懐事情が許せば、搾乳器をもう一つ購入して会社に置いておくことで、いつも持ち歩く必要がなくなる。市販の搾乳器は多種多様で、使い勝手も異なる。あまり予算を絞りすぎないほうがよい。搾乳は手間のかかるプロセスであり、最良の製品にはそれ相応の恩恵がある。
ラクテーション・コンサルタントに相談できる場合(自腹で雇う前に、利用している産婦人科や医療保険、勤務先の人事部門が手配してくれないか確認する)、自分に最適な搾乳器を選んだり、復職計画を立てるのを手伝ってもらったりすることを考えてもよいだろう。
それができたら、職場復帰の少なくとも2週間前から、決まった時間に搾乳を始めて、一連の手順に慣れておく。搾乳の方法を学び、周辺機器を把握し、それぞれのパーツを洗浄して保管し、所要時間を測る。細かな作業は、意外に時間がかかるものだ。
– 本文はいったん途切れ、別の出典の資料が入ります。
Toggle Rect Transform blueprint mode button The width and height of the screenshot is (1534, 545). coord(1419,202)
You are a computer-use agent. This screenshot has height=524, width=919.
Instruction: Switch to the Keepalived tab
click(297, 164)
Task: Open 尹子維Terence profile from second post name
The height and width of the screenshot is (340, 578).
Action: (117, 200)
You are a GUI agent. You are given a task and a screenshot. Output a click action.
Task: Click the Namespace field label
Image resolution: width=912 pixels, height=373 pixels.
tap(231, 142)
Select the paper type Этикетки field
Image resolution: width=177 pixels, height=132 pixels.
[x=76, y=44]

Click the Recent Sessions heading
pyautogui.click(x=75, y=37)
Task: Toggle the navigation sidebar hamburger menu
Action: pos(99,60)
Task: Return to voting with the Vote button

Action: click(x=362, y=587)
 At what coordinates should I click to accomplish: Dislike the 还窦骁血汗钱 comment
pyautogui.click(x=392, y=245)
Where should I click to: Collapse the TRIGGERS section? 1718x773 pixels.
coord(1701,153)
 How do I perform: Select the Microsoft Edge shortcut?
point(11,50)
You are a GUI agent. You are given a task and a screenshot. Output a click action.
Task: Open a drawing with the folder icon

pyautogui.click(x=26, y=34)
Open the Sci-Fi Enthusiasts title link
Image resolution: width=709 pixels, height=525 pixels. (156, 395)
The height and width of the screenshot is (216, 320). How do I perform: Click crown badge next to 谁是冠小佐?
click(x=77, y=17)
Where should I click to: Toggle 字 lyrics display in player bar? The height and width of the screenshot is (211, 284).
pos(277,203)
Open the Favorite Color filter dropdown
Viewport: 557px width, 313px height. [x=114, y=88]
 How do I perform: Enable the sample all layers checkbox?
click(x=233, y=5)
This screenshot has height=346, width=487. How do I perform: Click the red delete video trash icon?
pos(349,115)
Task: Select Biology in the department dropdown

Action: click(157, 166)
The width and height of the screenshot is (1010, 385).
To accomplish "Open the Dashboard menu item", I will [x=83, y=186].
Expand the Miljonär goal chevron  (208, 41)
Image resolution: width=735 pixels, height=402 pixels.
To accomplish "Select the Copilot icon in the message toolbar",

「ロジスティクスは、勘でやるものではない」と、ラクテーション・コンサルタントのトリー・ポッターは語る。「ある程度予行演習をしておくのは、とても賢明なことだ」
何度か練習して搾乳のコツをつかみ、母乳の冷凍パックをつくってみる(職場復帰した日も、子どもは何か食べる物が必要だ)。
自分の母乳量を理解することも大切だ。思ったように量が出なかったとしても、自分を責めてはいけない。誰しも自分に高い期待を抱き、その期待が現実をはるかに超えて不合理に高いことも少なくない。自分自身に寛容になろう。
●自分に与えられた権利を理解する
働く母親の権利として、職場での搾乳が法令で認められている国もある。
米国ではPPACAにより、事業者は「従業員が出産後1年間は、搾乳が必要になった時に合理的な休憩時間」を与えるとともに、「トイレ以外の場所で、同僚および一般の目に触れず、じゃまされることなく搾乳できる場所」を提供することが義務づけられている。
まず、自国の法律がどうなっているかを理解し、そのうえでそれぞれの地域でどのような権利が保証されているかを調べよう。
人事部門と連絡を取り、搾乳用スペースが会社のどこにあるかを確認し、初めての出産を終えた母親が受けられる福利厚生について聞いてみる。なかには、職場復帰に際してのアドバイスやサポートをしてくれる看護師やドゥーラ(産前産後の母親を支える専門家。医療従事者ではない)、あるいはラクテーション・コンサルタントを紹介してくれる会社もある。